Johnny Marr - Adrenalin Baby (Live Album)

by Oliver Rose

Only contemporary audiences can truly appreciate the utter tragedy of The Smiths’ breakup. “No!” you cry; “I was there! I wept at the final single, knowing it was my last chance to gullibly buy the song on five formats at once.” Well (many million box-set reissues later), foolish you. The real problem is actually tethered very much to the moment, and it’s not the premature end of a fantastic song-writing partnership; neither is it the abhorrent appropriation of the band’s legacy as hipster cliché, or the hideously unclear answers we get from inquiries into the end of the band. No. The true shame of those heroic behemoths’ fall is the paltry platter of unappetising alternatives that we, their beloved fan base, have been left to snack sheepishly on. Adrenalin Baby is the latest instalment in that profoundly ironic “reissue, repackage, repackage!” legacy of The Smiths; a solo Johnny Marr live album that perpetuates the myth of iconographical eternal youth and, granted, whilst it does so without the unfounded conviction of Morrissey’s latest efforts, it’s a frankly stale affair to say the very least.

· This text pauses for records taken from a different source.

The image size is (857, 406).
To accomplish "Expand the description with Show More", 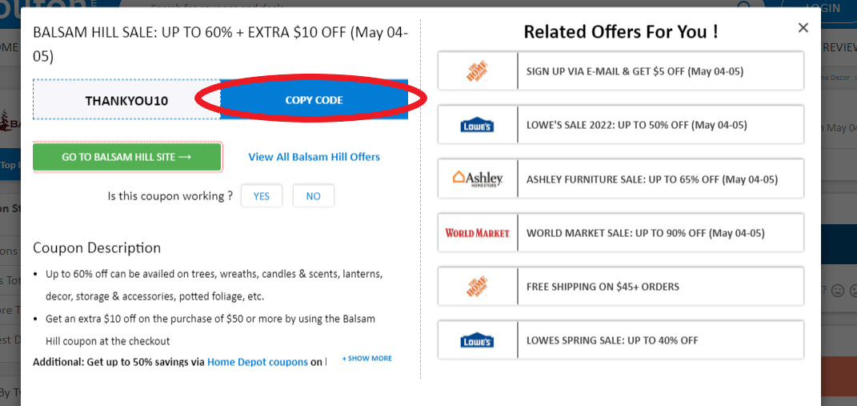I will 367,358.
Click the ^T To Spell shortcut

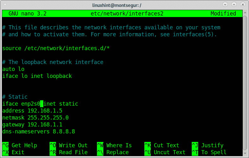(x=209, y=152)
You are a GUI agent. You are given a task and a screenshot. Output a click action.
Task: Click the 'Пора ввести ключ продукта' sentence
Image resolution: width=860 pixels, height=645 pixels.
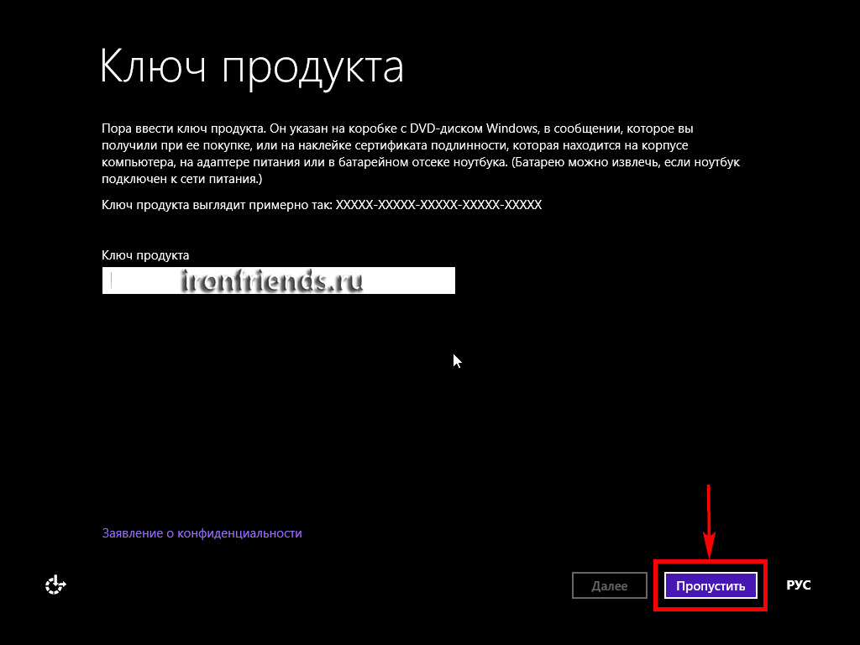click(x=182, y=128)
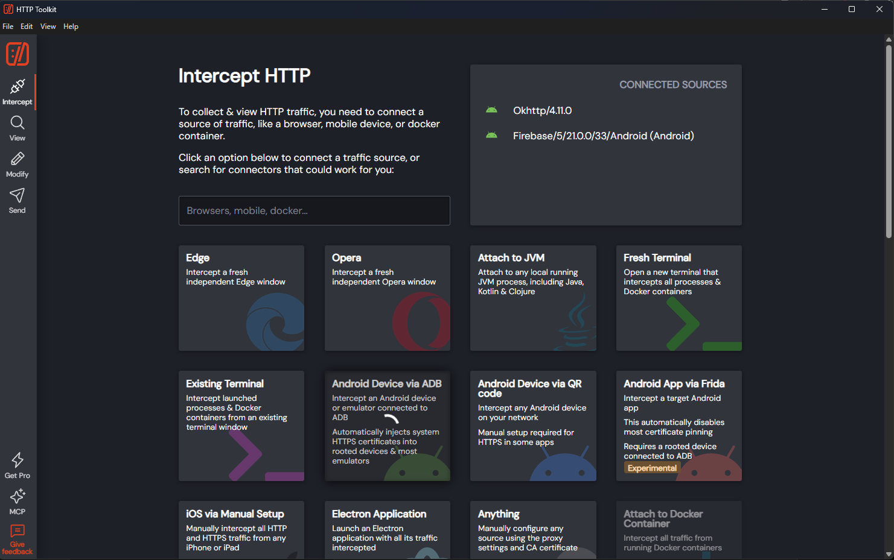
Task: Choose the Edge interception card
Action: (x=241, y=298)

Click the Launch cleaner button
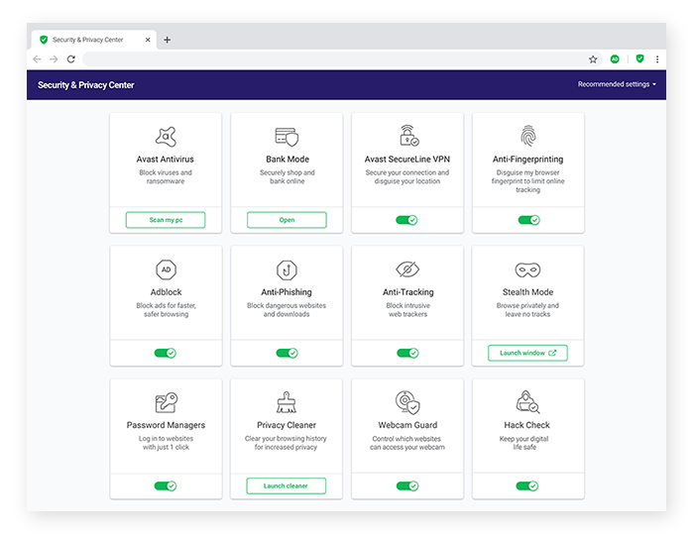click(x=287, y=485)
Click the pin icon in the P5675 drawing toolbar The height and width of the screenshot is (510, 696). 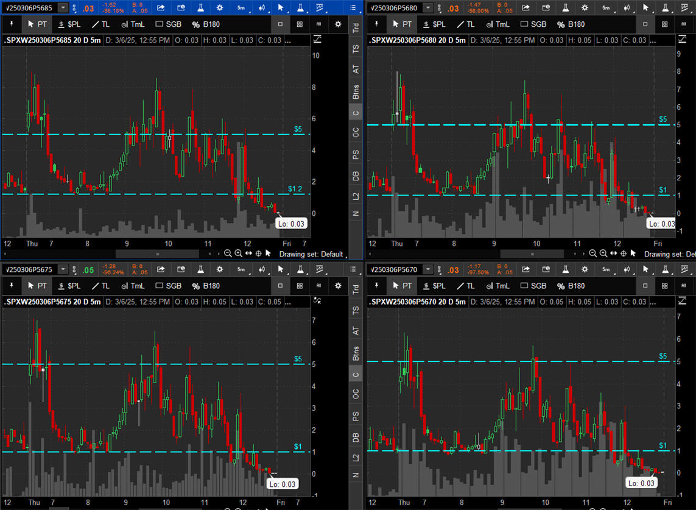point(10,286)
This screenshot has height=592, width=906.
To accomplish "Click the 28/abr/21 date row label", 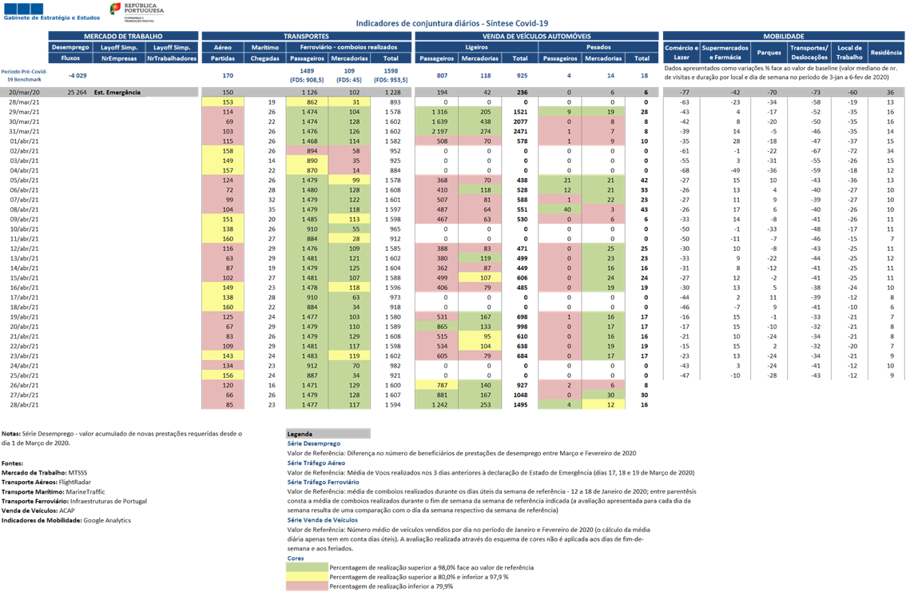I will tap(24, 405).
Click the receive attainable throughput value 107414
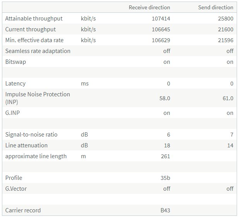This screenshot has height=217, width=239. pyautogui.click(x=161, y=19)
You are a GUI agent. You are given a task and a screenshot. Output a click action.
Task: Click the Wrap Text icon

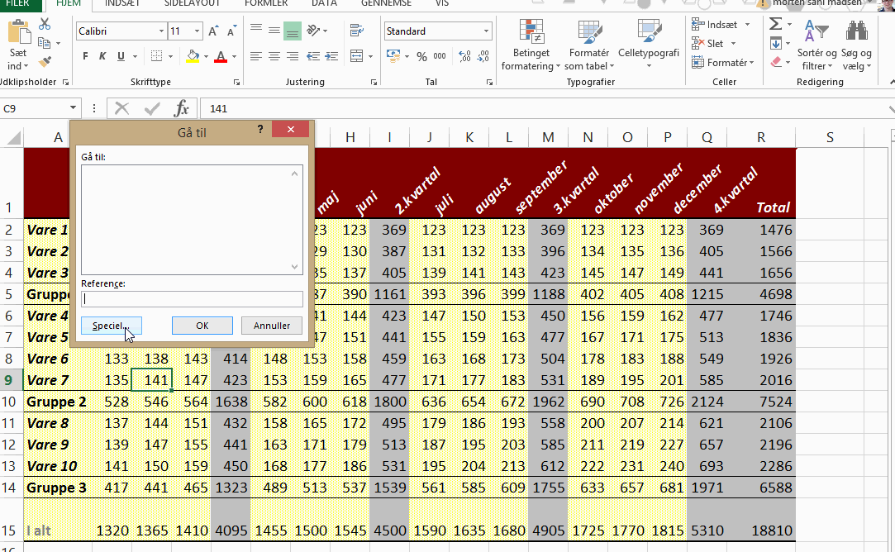click(357, 31)
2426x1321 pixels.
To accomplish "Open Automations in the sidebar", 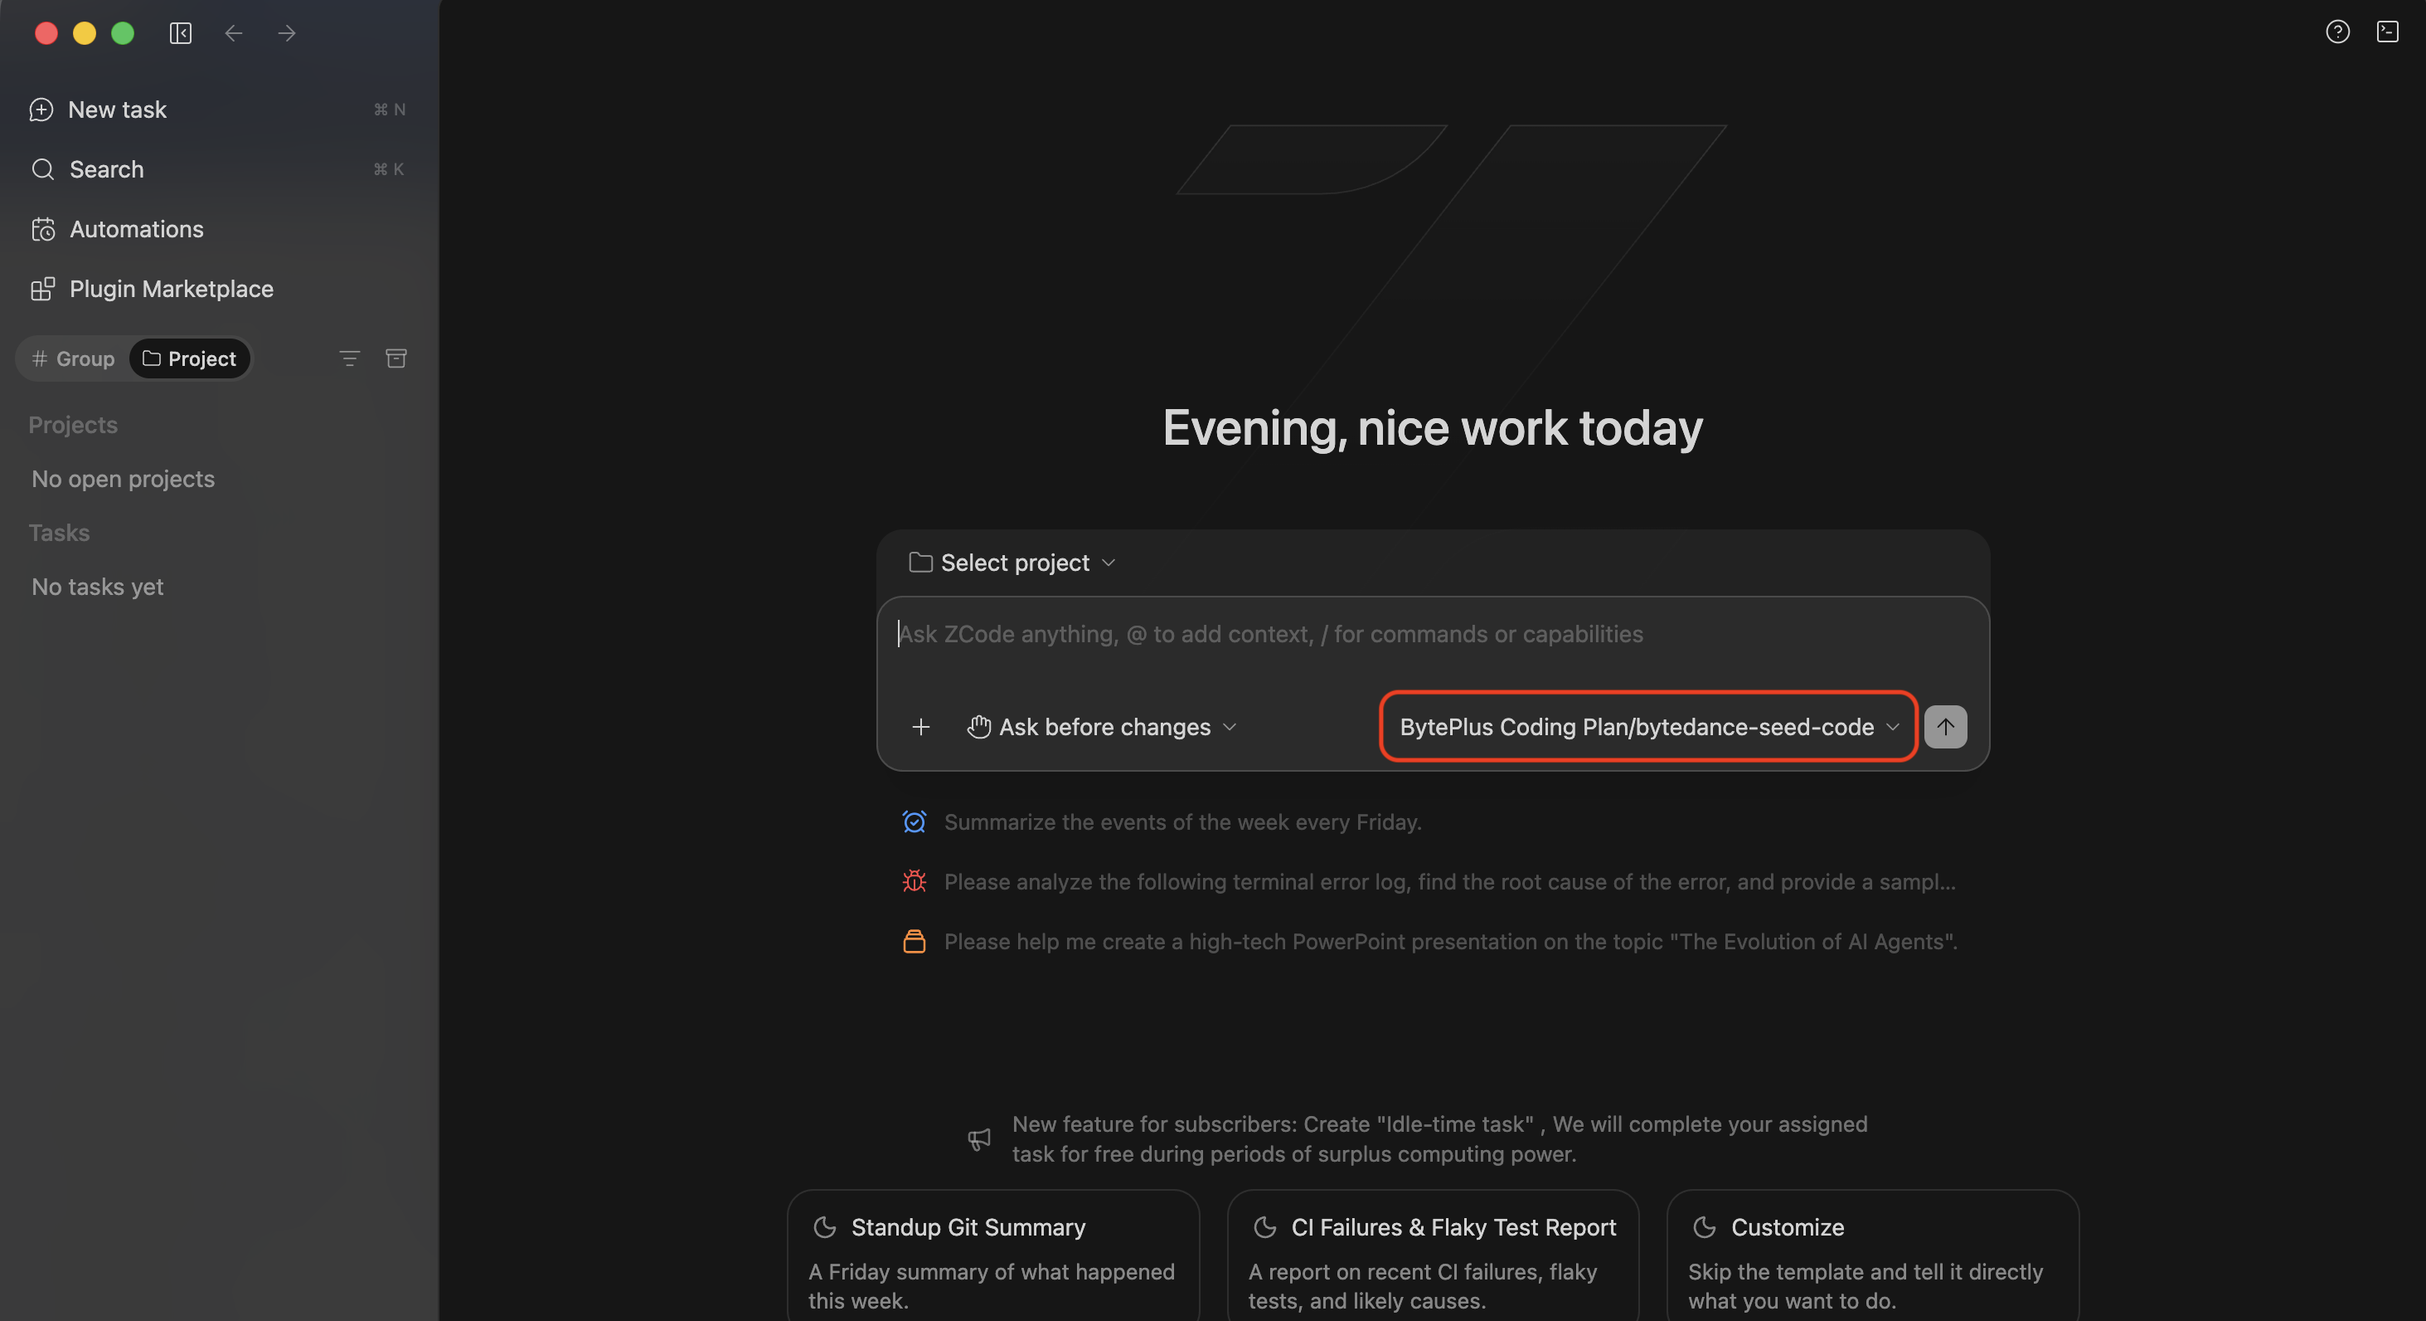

Between 1988 and 2009, it was Morrissey who reigned as “post-Smiths” legend – most of the discography was good and when it wasn’t, he worked fast enough that it didn’t matter. But whilst he took an unforgivable five years to construct the steaming horseshit-heap of last year’s World Peace Is None Of Your Business, the indie world turned its heart-shaped sunglasses to his old friend, the jangle wizard Johnny, whose debut album, The Messenger, it was promised, would rain down upon the devoted in 2013.

Now, herein lies the ultimate flaw of Adrenalin Baby Marr’s solo material wasn’t even that good to start with. The Messenger and Playland (solo album #2, released in 2014) fell way short of the greatness achieved by Moz and co. in the ‘80s. Consistently poor lyrics, forgettable tunes, naff singing, a frightening lack of jangle and poor art direction made these records collectors’ items and little else. Disappointment doesn’t cover it – and on both occasions, I allowed my expectations to be unrealistically high; there were absolutely no grounds for my childish hopes. Because let’s face it, what did Johnny Marr do between 1988 and 2009? When the good St. Steven’s First Of The Gang To Die soared to #6 in the UK charts in 2004, Marr was writing and recording with his band, The Healers. (If you need a clue, only one of them was known to be alive and well by the general public, and he has a fairly substantial habit of making people wish he wasn’t…)

Adrenalin Baby then, suffers for all the reasons you might expect. Aside from a ludicrously long take of Getting Away With It (a song that was stale and dull before it was even released), the LP is strewn with horrors: Marr’s singing is even worse than normal in a live setting and the instrumentation is, in its forced, energetic live state, similarly lacking. But worst of all, the set is dotted with old Smiths songs we know and love – old Smiths songs we know and love when sung by Morrissey. These fragments of the past are like shards of glass in an already stale sandwich; unwelcome, groaning renditions of titanic tracks that are famed for their camp, idiosyncratic delivery. These blasphemous streaks in the performance leave but a ghostly vapour of profundity; a skid-mark in the skinny jeans of indie legend; a foul, foul taste in the mouth of any true Smiths disciple. As if to frantically rub salt in the gaping metaphysical wound gashed open by this sonic injustice, Johnny rounds off his heretical impression of Bigmouth Strikes Again sounding surprised – “Woah…that’s a good one”. “Was”, Johnny; “was”. He goes on to ham-fistedly tackle I Fought The Law, as well – I know.

I went to see Johnny Marr last October on this very tour, when it came to the De La Warr Pavillion, Bexhill. He performed with incredible energy and seemed to be enjoying himself. But I remember feeling something there and then that must have sown the seeds of the rage present in this review. He opened the encore with that incendiary riff from The Smiths’ Still Ill, before ripping into a rich-sounding, fuzzy rendition – and then he sang, and the magic died. Here was my hero sounding like something he wasn’t supposed to – trying far too hard. I don’t know – I guess I buried it. Maybe then, my biggest gripe with Adrenalin Baby, is not how average the solo material is, how uninteresting live versions of it are or how crushing it is to hear half-arsed Smiths covers played with inappropriate, anthemic intentions – it’s probably just that I’ve been forced to relive feelings of disappointment that I’d only just managed to suppress before.